### Your instructions:
Nothing in the records may be left out; restate them word for word.

### Material for this task:

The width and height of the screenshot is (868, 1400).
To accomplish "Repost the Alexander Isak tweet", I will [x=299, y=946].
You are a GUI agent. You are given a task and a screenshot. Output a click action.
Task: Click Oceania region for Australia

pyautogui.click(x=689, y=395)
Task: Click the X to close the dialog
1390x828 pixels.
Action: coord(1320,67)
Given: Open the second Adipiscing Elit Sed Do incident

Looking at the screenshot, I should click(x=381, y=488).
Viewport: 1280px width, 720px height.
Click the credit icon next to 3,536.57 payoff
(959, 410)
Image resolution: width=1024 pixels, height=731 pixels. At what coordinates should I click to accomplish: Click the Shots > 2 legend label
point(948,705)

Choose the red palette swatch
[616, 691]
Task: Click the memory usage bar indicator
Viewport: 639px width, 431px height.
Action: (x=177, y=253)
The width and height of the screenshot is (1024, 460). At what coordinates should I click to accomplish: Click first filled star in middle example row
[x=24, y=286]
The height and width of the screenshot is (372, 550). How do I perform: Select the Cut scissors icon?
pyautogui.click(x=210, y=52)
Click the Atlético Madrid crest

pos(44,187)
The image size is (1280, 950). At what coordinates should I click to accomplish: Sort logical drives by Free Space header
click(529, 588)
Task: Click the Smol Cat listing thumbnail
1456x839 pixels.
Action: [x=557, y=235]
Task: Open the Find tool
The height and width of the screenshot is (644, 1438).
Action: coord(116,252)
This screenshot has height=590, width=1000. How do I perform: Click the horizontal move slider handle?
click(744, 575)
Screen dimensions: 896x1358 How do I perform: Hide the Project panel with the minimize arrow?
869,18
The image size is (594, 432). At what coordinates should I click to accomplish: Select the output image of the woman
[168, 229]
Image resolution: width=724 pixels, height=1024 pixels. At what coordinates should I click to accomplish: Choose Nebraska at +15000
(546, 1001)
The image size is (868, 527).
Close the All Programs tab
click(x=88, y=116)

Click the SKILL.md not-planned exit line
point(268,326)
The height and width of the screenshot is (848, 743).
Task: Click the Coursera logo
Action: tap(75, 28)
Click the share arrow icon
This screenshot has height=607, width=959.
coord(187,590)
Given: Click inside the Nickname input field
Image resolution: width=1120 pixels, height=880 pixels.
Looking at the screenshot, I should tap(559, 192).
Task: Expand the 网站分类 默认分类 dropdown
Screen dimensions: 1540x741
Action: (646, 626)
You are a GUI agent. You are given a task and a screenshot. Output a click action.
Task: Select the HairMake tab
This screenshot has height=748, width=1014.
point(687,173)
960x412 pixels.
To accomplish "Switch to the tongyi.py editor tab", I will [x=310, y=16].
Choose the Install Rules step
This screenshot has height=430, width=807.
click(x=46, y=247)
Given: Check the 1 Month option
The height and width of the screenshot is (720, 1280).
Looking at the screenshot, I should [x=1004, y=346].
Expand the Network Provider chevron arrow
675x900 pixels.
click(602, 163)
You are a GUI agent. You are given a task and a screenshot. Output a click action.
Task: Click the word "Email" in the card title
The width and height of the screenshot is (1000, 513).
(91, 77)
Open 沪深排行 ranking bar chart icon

### Answer:
The width and height of the screenshot is (868, 1400).
To accomplish "Repost the Alexander Isak tweet", I will [x=299, y=946].
You are a GUI agent. You are given a task and a screenshot. Output a click action.
Task: Click Oceania region for Australia

pyautogui.click(x=689, y=395)
Task: Click the X to close the dialog
1390x828 pixels.
Action: coord(1320,67)
Given: Open the second Adipiscing Elit Sed Do incident

Looking at the screenshot, I should click(x=381, y=488).
Viewport: 1280px width, 720px height.
Click the credit icon next to 3,536.57 payoff
(959, 410)
Image resolution: width=1024 pixels, height=731 pixels. At what coordinates should I click to accomplish: Click the Shots > 2 legend label
point(948,705)

Choose the red palette swatch
[616, 691]
Task: Click the memory usage bar indicator
Viewport: 639px width, 431px height.
Action: (x=177, y=253)
The width and height of the screenshot is (1024, 460). At what coordinates should I click to accomplish: Click first filled star in middle example row
[x=24, y=286]
The height and width of the screenshot is (372, 550). How do I perform: Select the Cut scissors icon?
pyautogui.click(x=210, y=52)
Click the Atlético Madrid crest

pos(44,187)
The image size is (1280, 950). At what coordinates should I click to accomplish: Sort logical drives by Free Space header
click(529, 588)
Task: Click the Smol Cat listing thumbnail
1456x839 pixels.
Action: [x=557, y=235]
Task: Open the Find tool
The height and width of the screenshot is (644, 1438).
Action: coord(116,252)
This screenshot has height=590, width=1000. How do I perform: Click the horizontal move slider handle?
click(744, 575)
Screen dimensions: 896x1358 How do I perform: Hide the Project panel with the minimize arrow?
869,18
The image size is (594, 432). At what coordinates should I click to accomplish: Select the output image of the woman
[168, 229]
Image resolution: width=724 pixels, height=1024 pixels. At what coordinates should I click to accomplish: Choose Nebraska at +15000
(546, 1001)
The image size is (868, 527).
Close the All Programs tab
click(x=88, y=116)

Click the SKILL.md not-planned exit line
point(268,326)
The height and width of the screenshot is (848, 743).
Task: Click the Coursera logo
Action: tap(75, 28)
Click the share arrow icon
This screenshot has height=607, width=959.
coord(187,590)
Given: Click inside the Nickname input field
Image resolution: width=1120 pixels, height=880 pixels.
Looking at the screenshot, I should tap(559, 192).
Task: Expand the 网站分类 默认分类 dropdown
Screen dimensions: 1540x741
Action: (646, 626)
You are a GUI agent. You are given a task and a screenshot. Output a click action.
Task: Select the HairMake tab
This screenshot has height=748, width=1014.
point(687,173)
960x412 pixels.
To accomplish "Switch to the tongyi.py editor tab", I will [x=310, y=16].
Choose the Install Rules step
This screenshot has height=430, width=807.
click(x=46, y=247)
Given: Check the 1 Month option
The height and width of the screenshot is (720, 1280).
Looking at the screenshot, I should [x=1004, y=346].
Expand the Network Provider chevron arrow
675x900 pixels.
click(602, 163)
You are a GUI agent. You are given a task and a screenshot. Output a click action.
Task: Click the word "Email" in the card title
The width and height of the screenshot is (1000, 513).
(91, 77)
Open 沪深排行 ranking bar chart icon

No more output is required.